Idas y venidas; tratos, pactos, negociaciones, precauciones, desprecios…Sería ingenuo imaginar un mundo de puertas absolutamente abiertas. No es posible porque, a lo largo del tiempo, hemos creado decenas de entidades estatales (países o Estados) que tienen que ordenarse, que tienen que proteger a sus ciudadanos, que deben resguardar sus fronteras. Nosotros mismos lo haríamos si, algún día lejano pero no improbable, el Perú se volviera el destino principal de los desesperados.
Aún así, encontrar el punto medio entre la crueldad y la defensa de un Estado, entre la prevención y el basureo, es un deber. En este momento aparentemente feliz, en que nos situamos al otro lado de la vitrina migratoria, es indispensable no olvidarlo. Es menester, al mismo tiempo, observar que tampoco es un derecho del que gozan “todos los peruanos”, pues sobreviven varios requisitos (dinero, seguro, reservas de hotel), inalcanzables para muchísima gente.
Todo esto costó innumerables negociaciones, descritas con cierto detalle por nuestro paisano Santiago Roncagliolo en un artículo reciente. No fue fácil y el gobierno español se tuvo que jugar por el tema, lo mismo que nuestra Cancillería y algunos parlamentarios andinos, esos señores de los que algunas personas –en un acto de desinformación supina- piensan que no sirven para nada. Fue un viaje largo para que algunos de nosotros podamos viajar más.
Favorecerá los negocios, las actividades artísticas, el intercambio estudiantil, la participación en eventos deportivos, las visitas familiares, el turismo.
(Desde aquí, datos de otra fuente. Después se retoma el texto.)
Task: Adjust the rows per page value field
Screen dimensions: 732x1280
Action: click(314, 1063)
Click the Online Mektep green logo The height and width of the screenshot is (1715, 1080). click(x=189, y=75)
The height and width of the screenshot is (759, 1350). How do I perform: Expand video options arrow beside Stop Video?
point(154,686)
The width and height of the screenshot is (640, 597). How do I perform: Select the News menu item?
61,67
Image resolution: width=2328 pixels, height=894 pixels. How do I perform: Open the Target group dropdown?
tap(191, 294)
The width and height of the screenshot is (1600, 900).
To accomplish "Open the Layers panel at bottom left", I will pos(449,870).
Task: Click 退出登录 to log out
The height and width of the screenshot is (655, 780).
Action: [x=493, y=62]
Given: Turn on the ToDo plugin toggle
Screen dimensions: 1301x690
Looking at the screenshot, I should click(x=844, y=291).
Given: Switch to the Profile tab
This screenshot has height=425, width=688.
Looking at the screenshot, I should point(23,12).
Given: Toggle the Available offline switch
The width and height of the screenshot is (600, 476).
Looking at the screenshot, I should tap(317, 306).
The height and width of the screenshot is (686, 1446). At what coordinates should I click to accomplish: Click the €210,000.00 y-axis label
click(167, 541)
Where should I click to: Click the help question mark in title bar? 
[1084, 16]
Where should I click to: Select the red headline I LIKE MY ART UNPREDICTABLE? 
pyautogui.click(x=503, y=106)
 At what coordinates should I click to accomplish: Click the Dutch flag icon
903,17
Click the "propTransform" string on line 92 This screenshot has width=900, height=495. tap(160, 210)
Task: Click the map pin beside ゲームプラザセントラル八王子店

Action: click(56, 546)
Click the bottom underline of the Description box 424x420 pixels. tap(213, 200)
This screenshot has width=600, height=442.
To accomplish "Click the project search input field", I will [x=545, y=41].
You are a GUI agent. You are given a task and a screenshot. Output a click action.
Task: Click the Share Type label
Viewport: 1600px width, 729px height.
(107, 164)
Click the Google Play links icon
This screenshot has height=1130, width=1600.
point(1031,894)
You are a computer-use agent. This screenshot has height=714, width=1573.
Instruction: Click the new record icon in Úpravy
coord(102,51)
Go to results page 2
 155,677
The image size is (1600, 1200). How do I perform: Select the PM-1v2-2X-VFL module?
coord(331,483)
Ya no habrá colas interminables, angustiantes y madrugadoras, en los consulados; ya no será tan fácil encontrarse con un mala gracia señor de migraciones, a pesar de que sigue existiendo la posibilidad de que cruzado el charco, a uno lo devuelvan por precario, como le ocurrió a una ciudadana colombiana.
Una última palabra acá para todas las personas que, en estos años, sufrieron humillaciones grandes o pequeñas, para los que tuvieron que secarse las lágrimas en el micro que los llevaba de vuelta a casa y lejos de sus familiares o amigos asentados al otro lado; también para los empleados migratorios, cónsules incluidos, que en medio del maremágnum de las visas supieron preservar la gentileza, el sentido de justicia, la simple humanidad para con sus semejantes.
Y finalmente para los que sueñan con viajar, como esos señores de mi antiguo barrio, dueños de una tienda, que se pasaron años atendiendo día y noche, domingos y feriados, “para poder viajar a Europa”. No sé si lo hicieron. Les perdí el rastro con el tiempo, como también una vez, llegando al aeropuerto de Barajas desde Argelia, perdí un vino que traje de Argel “porque no tenía origen comunitario”, que estoy pensando ir a reclamar ahora que ya no necesito la dichosa visa.